Initial melt flow	5.4	5.3	4.0	3.7	3.6	3.9	3.3
rate (g/10 min)
Melt flow rate	4.37	2.98	2.23	4.45	3.33	3.47	4.70
change ratio η
Weight retention	15.73	41.12	33.31	20.35	36.24	34.77	45.31
rate (%)

According to the test results in Table 3, it can be seen that the melt flow rate change ratio η of the biodegradable polyester compositions prepared in examples of the present invention is ≤3.90, and the melt flow rate change ratios η in some preferred examples is ≤2.95, indicating that the biodegradable polyester compositions have good anti-aging performance and a better performance retention rate during a shelf life; and the weight retention rate of the biodegradable polyester compositions prepared in examples of the present invention is ≤30.00%, and the weight retention rate in some preferred examples is ≤18%, indicating that the biodegradable polyester compositions have excellent disintegration performance.

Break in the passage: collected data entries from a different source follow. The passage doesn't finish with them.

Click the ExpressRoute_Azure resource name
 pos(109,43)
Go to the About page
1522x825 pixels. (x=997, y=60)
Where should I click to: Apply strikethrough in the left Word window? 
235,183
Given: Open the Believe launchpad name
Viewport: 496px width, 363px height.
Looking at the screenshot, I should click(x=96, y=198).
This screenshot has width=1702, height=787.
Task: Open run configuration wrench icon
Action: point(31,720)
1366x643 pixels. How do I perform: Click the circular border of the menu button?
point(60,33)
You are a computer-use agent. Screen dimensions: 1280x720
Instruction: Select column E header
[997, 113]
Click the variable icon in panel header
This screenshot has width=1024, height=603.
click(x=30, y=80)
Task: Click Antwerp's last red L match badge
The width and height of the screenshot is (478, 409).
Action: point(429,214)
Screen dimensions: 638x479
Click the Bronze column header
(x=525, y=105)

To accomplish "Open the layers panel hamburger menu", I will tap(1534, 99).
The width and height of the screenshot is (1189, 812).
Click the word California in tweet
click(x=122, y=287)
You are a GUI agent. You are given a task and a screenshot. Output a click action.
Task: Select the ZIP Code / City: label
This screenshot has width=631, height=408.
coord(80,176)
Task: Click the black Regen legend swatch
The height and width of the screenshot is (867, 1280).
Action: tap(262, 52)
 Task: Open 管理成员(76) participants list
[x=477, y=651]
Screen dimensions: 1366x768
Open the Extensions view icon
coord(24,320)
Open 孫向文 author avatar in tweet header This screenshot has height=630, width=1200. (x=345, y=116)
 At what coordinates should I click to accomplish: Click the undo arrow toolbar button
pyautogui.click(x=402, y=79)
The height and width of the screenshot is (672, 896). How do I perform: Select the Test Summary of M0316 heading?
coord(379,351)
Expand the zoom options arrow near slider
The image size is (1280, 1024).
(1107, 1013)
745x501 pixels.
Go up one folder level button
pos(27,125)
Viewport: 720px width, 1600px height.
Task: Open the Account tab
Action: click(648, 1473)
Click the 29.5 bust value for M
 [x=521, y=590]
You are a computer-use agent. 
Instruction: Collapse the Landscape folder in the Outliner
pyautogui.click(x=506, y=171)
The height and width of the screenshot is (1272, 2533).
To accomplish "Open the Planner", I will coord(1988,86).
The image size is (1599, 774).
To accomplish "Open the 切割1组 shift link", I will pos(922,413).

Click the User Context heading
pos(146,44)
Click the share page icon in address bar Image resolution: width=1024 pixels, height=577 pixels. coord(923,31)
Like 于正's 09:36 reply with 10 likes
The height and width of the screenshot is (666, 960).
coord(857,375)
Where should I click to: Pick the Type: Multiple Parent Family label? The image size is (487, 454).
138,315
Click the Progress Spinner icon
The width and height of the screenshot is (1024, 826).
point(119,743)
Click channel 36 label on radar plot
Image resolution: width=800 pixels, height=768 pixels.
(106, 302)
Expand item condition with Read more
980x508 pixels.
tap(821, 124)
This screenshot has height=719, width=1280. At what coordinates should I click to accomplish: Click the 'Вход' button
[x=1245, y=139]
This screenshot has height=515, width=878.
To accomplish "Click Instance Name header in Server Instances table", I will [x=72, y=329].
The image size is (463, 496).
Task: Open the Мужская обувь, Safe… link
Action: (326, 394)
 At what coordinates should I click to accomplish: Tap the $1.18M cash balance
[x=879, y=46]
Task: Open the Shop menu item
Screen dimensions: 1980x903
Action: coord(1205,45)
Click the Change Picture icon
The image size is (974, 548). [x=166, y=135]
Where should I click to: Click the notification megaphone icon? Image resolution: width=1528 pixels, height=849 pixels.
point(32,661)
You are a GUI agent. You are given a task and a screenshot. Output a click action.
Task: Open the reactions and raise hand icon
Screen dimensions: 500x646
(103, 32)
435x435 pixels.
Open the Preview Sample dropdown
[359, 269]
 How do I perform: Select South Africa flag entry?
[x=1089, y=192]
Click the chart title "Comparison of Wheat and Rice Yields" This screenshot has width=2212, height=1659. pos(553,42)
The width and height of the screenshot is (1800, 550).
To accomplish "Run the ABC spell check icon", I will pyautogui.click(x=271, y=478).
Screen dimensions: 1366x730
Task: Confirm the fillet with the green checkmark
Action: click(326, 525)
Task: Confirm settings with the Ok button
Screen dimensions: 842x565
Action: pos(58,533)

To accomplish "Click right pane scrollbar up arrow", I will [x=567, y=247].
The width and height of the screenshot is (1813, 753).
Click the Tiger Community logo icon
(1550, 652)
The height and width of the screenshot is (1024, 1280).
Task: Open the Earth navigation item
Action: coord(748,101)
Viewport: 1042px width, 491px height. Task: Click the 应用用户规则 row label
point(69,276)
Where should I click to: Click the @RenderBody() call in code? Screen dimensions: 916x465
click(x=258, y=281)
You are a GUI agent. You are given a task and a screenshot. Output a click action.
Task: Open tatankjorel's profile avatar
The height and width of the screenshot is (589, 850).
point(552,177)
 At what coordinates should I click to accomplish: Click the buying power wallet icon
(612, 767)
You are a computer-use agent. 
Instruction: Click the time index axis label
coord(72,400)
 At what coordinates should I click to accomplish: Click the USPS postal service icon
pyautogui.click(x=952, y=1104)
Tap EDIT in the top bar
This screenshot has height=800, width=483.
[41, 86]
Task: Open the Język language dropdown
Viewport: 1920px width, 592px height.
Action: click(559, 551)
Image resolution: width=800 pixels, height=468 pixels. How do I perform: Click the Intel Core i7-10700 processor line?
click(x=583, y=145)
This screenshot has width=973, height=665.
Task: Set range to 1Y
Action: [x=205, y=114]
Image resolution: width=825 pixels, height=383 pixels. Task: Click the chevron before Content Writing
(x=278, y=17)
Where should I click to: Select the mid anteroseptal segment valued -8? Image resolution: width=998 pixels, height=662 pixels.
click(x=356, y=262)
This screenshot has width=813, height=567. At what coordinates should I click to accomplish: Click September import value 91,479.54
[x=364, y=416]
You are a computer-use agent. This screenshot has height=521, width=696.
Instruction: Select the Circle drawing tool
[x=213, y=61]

From Examples 1-6, under the circumstance that the content of the titanium element is unchanged and the acid number is basically the same, when the contents of the carboxylic acid monomers are adjusted within the scope of the technical solutions of the present invention, the melt flow rate change ratio η and the weight retention rate in Example 1 and Example 2 are relatively lower, followed by Example 3 and Example 6. Thus, preferably, the component a1 is 47.3-50.6 mol %, and the component a2 is 49.4-52.7 mol %.

From Comparative Examples 3-6, it can be seen that when the acid number of the biodegradable polyester composition is too low or too high or the content of the titanium element is too low or too high, the biodegradable polyester composition with both good anti-aging performance and excellent disintegration performance cannot be obtained.

From Examples 8-11, under the circumstance that the molar contents of the carboxylic acid monomers are maintained consistent, it can be seen that changes in the content of the titanium element and the acid number have an impact on the anti-aging performance and disintegration performance of the degradable polyester composition, wherein the melt flow rate change ratio n and the weight retention rate in Example 8 and Example 9 are relatively lower. Thus, preferably, the content of the titanium element in the biodegradable polyester composition is 63-79 ppm, and the acid number is 1.18-1.45 mg KOH/g.

According to Comparative Example 1 and Comparative Example 2, when the molar contents of the aromatic dicarboxylic acid and the aliphatic dicarboxylic acid exceeds the scope of the technical solutions of the present invention, the biodegradable polyester composition with both good anti-aging performance and excellent disintegration performance cannot be obtained.

In Comparative Example 7, when 100 mol % of the succinic acid (aliphatic dicarboxylic acid) is used as a carboxylic acid monomer, the melt index change ratio η of the biodegradable polyester composition stored at 60° C. and at a humidity of 95% for 72 h is as high as 4.7, the sample weight retention rate reaches 45.31% after 42 days under composting conditions, and the biodegradable polyester composition does not have good anti-aging performance and has poor disintegration performance.

Obviously, the above examples of the present invention are only instances for clearly illustrating the present invention and are not limitations of the embodiments of the present invention. For those of ordinary skill in the art, other changes or alternations in different forms can also be made on the basis of the above description. It is not necessary and possible to list all of the embodiments herein. Any modifications, equivalent substitutions, improvements and the like made within the spirit and principles of the present invention shall be included in the scope of protection of the claims of the present invention.